À écouter Laure d’Hauteville et Pascal Odille, les fondateurs de Beirut Art Fair – la foire d’art contemporain de Beyrouth –, parler passionnément du Liban, l’on ne peut qu’imaginer bouillonnante la production artistique de ce pays. Depuis 5 ans maintenant, le tandem se bat contre vent et marées pour la faire exister aux yeux du monde, ainsi que le travail des créateurs du Moyen-Orient, du nord de l’Afrique et du sud de l’Asie. S’ils ont élu Beyrouth comme port d’attache, c’est que ce petit pays, hors des frontières duquel vivent près des deux tiers de son peuple, a toujours été le pivot entre l’Orient et l’Occident. « Le Liban a été et restera le lieu privilégié du dialogue des cultures, un creuset où les différents courants intellectuels se côtoient, se mélangent, pour créer une formidable mosaïque », explique Laure d’Hauteville. Car malgré un contexte géopolitique délicat, force est de constater la vitalité de la culture, puissant levier économique pour le pays. Les galeries s’y ouvrent aussi vite que les cafés, et paradis fiscal oblige, il y a des sous ! Tant mieux pour l’art contemporain, parce que ses artistes et ses designers, ont bien des choses à dire.
Un certain design
Pour la troisième année consécutive, une place particulière a été donnée au design, avec l’organisation d’un prix supporté par une banque d’investissement, pour valoriser les jeunes talents auprès de la communauté internationale. « Le Liban est une sorte de laboratoire pour les designers, parce que nombre de savoir-faire et de métiers artisanaux, aujourd’hui quasiment disparus du reste des sociétés du globe, perdurent, expliquait le concepteur Carlo Massoud lors d’une interview donnée l’année dernière.
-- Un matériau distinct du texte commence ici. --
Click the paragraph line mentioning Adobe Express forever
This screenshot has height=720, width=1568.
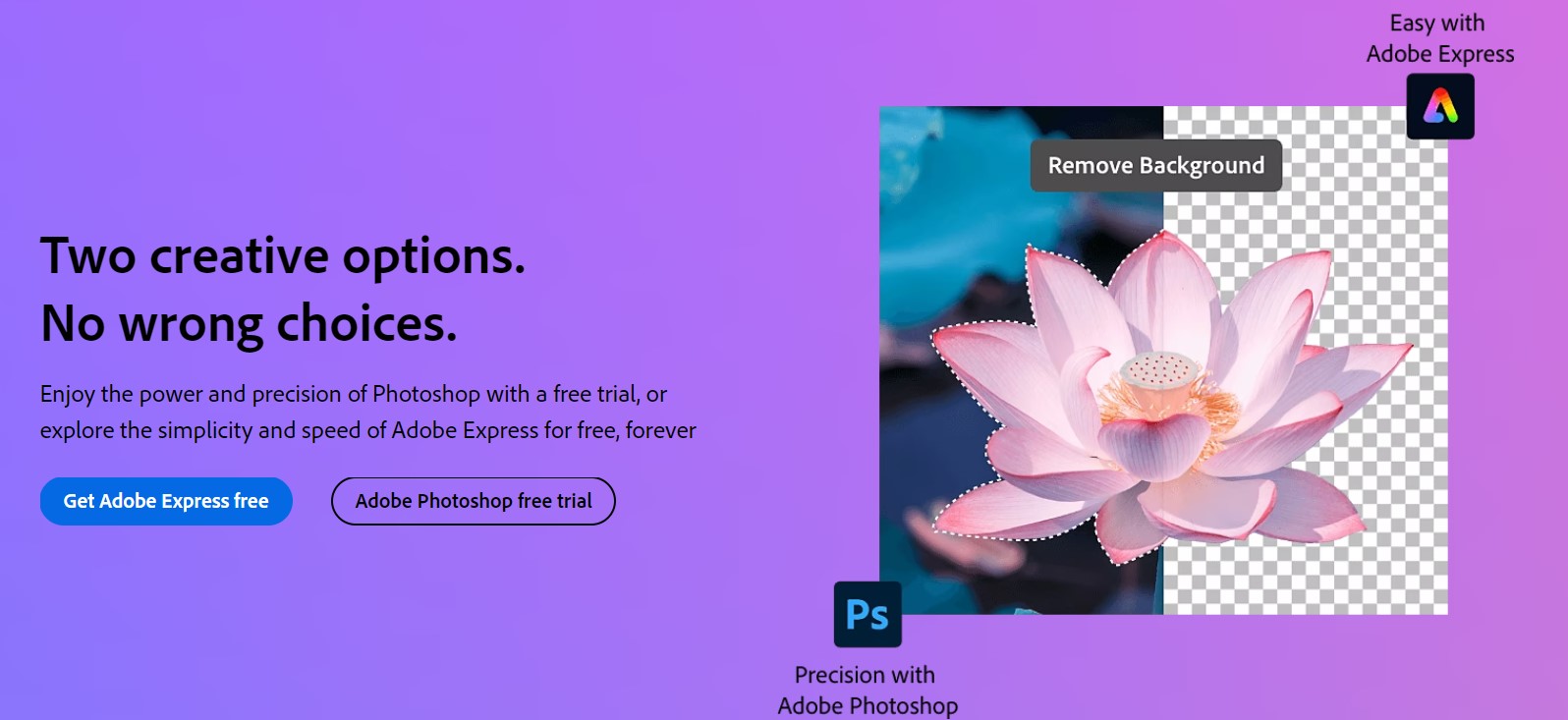tap(368, 430)
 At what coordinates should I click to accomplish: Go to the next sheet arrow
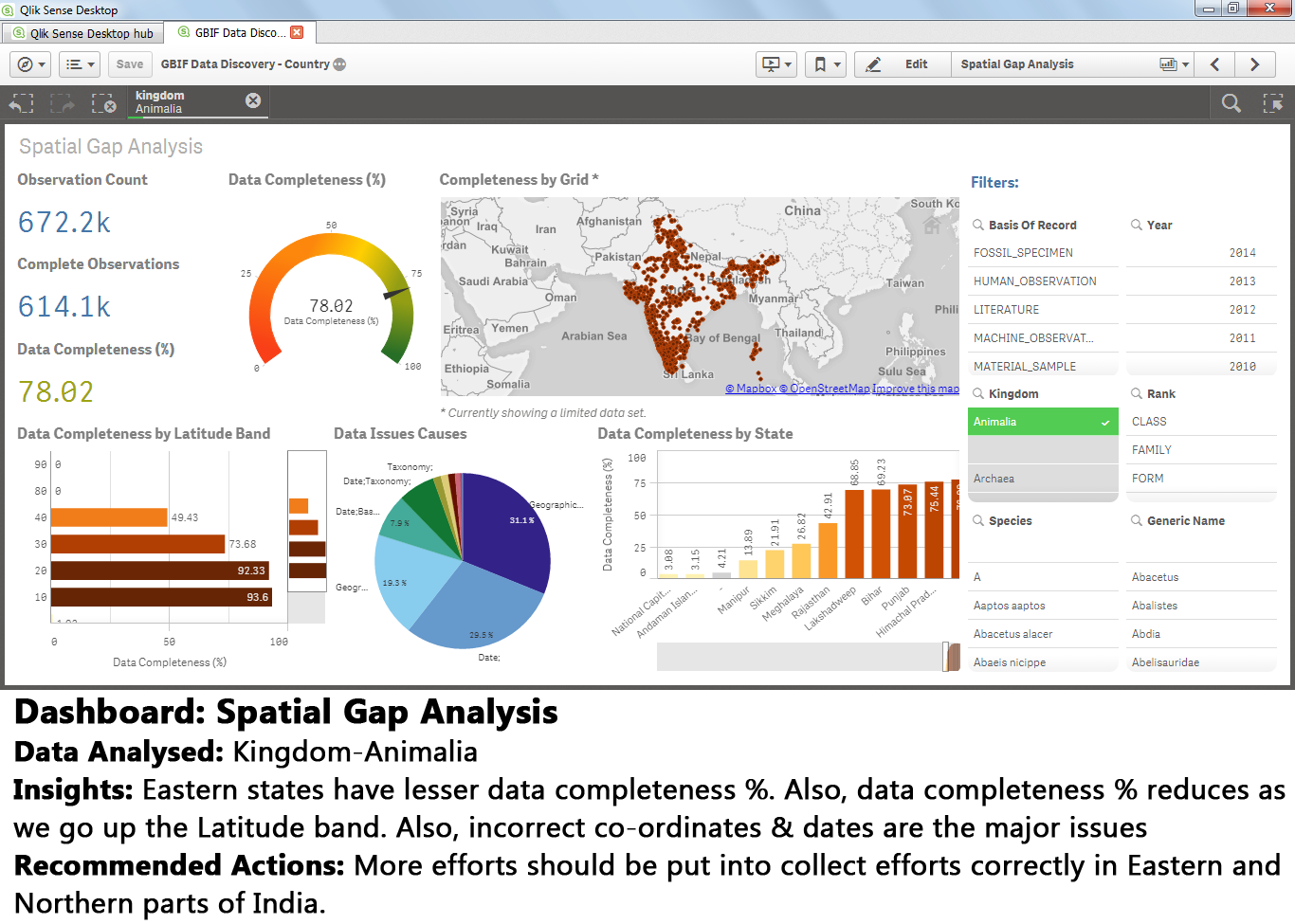[1255, 64]
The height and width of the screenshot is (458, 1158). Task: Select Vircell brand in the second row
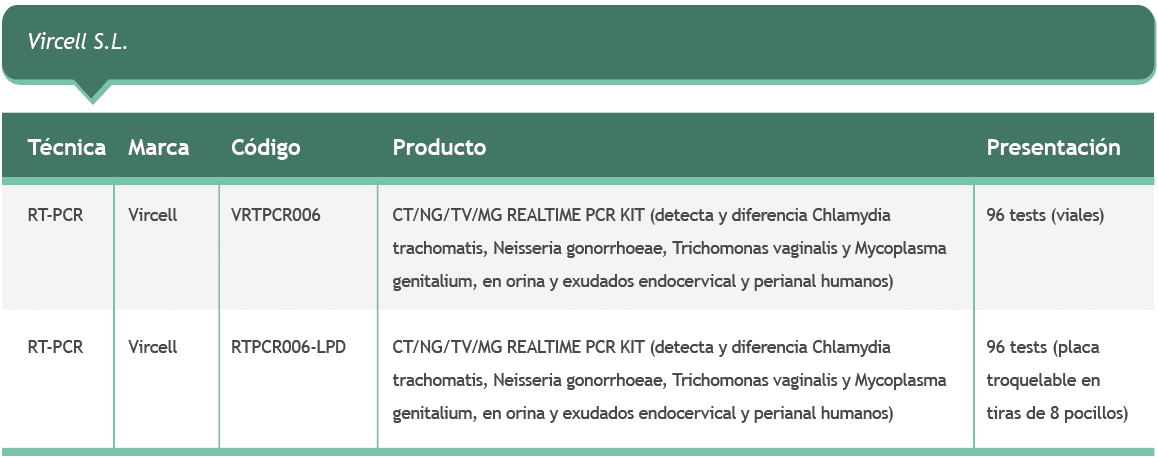pos(153,347)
Pour nous aujourd’hui, le plus gros problème, outre une façon particulière de travailler en gérant tout la chaîne de production, consiste à sortir de notre pays pour montrer ce que l’on fait. » D’autant que comme le rappelle Pascal Odille : « Il n’y a pas d’industrie au Liban. » C’est donc d’un design particulier, et finalement très récent, que cette plateforme se fait l’écho. Pour la plupart formés en Europe ou aux États-Unis – l’école des Beaux-arts de Beyrouth (ALBA), enseigne les arts décoratifs depuis les années 1950 (époque à laquelle, d’ailleurs, le décorateur français Jean Royère décide d’installer ses ateliers au Liban), mais la formation en design industriel, elle, ne date par exemple que de 1999 –, ces jeunes créateurs mêlent les influences avec une aisance déconcertante.
Manifeste pragmatique
Ainsi, la designer Céline Stephan constate que la diffusion internationale des technologies de communication entraîne une dématérialisation générale des relations sociales, quelle que soit la culture, en réalisant son banc Throne of social destruction. À l’inverse, Tarek El Kassouf part de ses racines et de la situation de son pays pour imaginer la série Dark Edge. « La collection est inspirée de la ville de Beyrouth, toujours sur le fil de l’instabilité, du chaos, de la créativité et de l’adaptabilité. Elle reprend également des motifs géométriques du Moyen-Orient, et des répétitions de formes que l’on trouve dans l’architecture arabe », explique-t-il. Mais pas que, car le module qui permet de composer la série est également pensé comme une pièce reproductible industriellement permettant ensuite de multiples compositions, en vue par exemple d’une édition plus traditionnelle en Occident. Ce puzzle peut ainsi devenir table, chaise, tabouret ou même étagère. Cette même double approche est d’ailleurs également à l’oeuvre dans le travail de Wyssem Nochi, officiant au sein de l’agence We Design, qui présentait en 2014 la série D4, un module de mobilier combinable, et cette année, avec ses comparses, la lampe Vanishing point 1. Quand à Khaled El Mays, dont l’agence réalise aussi des projets d’architecture intérieure et de graphisme, il s’inscrit dans une tradition plus décorative, mais travaille avec des matériaux précieux que seuls les artisans libanais auquel il fait appel sont capables de mettre en œuvre, à l’image des séries Circus ou Rhizome. Et pour découvrir le reste ? Ne reste plus qu’à sauter dans un avion, puis se laisser envoûter par la capitale du pays du Cèdre.